Stored data
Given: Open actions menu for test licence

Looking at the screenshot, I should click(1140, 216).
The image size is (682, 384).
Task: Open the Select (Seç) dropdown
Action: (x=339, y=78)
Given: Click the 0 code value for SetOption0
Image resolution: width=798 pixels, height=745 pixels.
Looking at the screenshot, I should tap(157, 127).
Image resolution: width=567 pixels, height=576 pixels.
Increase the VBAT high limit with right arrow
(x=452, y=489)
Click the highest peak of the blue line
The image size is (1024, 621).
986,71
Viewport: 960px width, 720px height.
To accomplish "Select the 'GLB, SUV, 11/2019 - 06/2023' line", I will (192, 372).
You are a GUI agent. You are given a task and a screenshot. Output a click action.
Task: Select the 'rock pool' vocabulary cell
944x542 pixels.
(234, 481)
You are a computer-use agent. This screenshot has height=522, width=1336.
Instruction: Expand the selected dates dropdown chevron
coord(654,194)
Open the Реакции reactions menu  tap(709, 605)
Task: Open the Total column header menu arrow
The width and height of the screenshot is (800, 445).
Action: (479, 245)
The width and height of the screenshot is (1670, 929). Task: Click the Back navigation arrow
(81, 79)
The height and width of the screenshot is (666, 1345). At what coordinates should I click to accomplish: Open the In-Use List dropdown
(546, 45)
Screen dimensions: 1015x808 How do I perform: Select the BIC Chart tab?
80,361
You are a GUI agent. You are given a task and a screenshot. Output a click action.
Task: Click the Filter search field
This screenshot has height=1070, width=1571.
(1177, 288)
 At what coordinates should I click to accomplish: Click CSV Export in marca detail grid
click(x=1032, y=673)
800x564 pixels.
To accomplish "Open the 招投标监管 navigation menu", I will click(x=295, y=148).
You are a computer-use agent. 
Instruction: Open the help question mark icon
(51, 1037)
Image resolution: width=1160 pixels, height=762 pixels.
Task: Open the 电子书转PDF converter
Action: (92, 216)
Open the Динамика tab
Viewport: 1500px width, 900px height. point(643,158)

Work item
Repeat, word for word, every line above.

Response to the task
Given: Open actions menu for test licence

Looking at the screenshot, I should click(1140, 216).
The image size is (682, 384).
Task: Open the Select (Seç) dropdown
Action: (x=339, y=78)
Given: Click the 0 code value for SetOption0
Image resolution: width=798 pixels, height=745 pixels.
Looking at the screenshot, I should tap(157, 127).
Image resolution: width=567 pixels, height=576 pixels.
Increase the VBAT high limit with right arrow
(x=452, y=489)
Click the highest peak of the blue line
The image size is (1024, 621).
986,71
Viewport: 960px width, 720px height.
To accomplish "Select the 'GLB, SUV, 11/2019 - 06/2023' line", I will (192, 372).
You are a GUI agent. You are given a task and a screenshot. Output a click action.
Task: Select the 'rock pool' vocabulary cell
944x542 pixels.
(234, 481)
You are a computer-use agent. This screenshot has height=522, width=1336.
Instruction: Expand the selected dates dropdown chevron
coord(654,194)
Open the Реакции reactions menu  tap(709, 605)
Task: Open the Total column header menu arrow
The width and height of the screenshot is (800, 445).
Action: (479, 245)
The width and height of the screenshot is (1670, 929). Task: Click the Back navigation arrow
(81, 79)
The height and width of the screenshot is (666, 1345). At what coordinates should I click to accomplish: Open the In-Use List dropdown
(546, 45)
Screen dimensions: 1015x808 How do I perform: Select the BIC Chart tab?
80,361
You are a GUI agent. You are given a task and a screenshot. Output a click action.
Task: Click the Filter search field
This screenshot has height=1070, width=1571.
(1177, 288)
 At what coordinates should I click to accomplish: Click CSV Export in marca detail grid
click(x=1032, y=673)
800x564 pixels.
To accomplish "Open the 招投标监管 navigation menu", I will click(x=295, y=148).
You are a computer-use agent. 
Instruction: Open the help question mark icon
(51, 1037)
Image resolution: width=1160 pixels, height=762 pixels.
Task: Open the 电子书转PDF converter
Action: (92, 216)
Open the Динамика tab
Viewport: 1500px width, 900px height. point(643,158)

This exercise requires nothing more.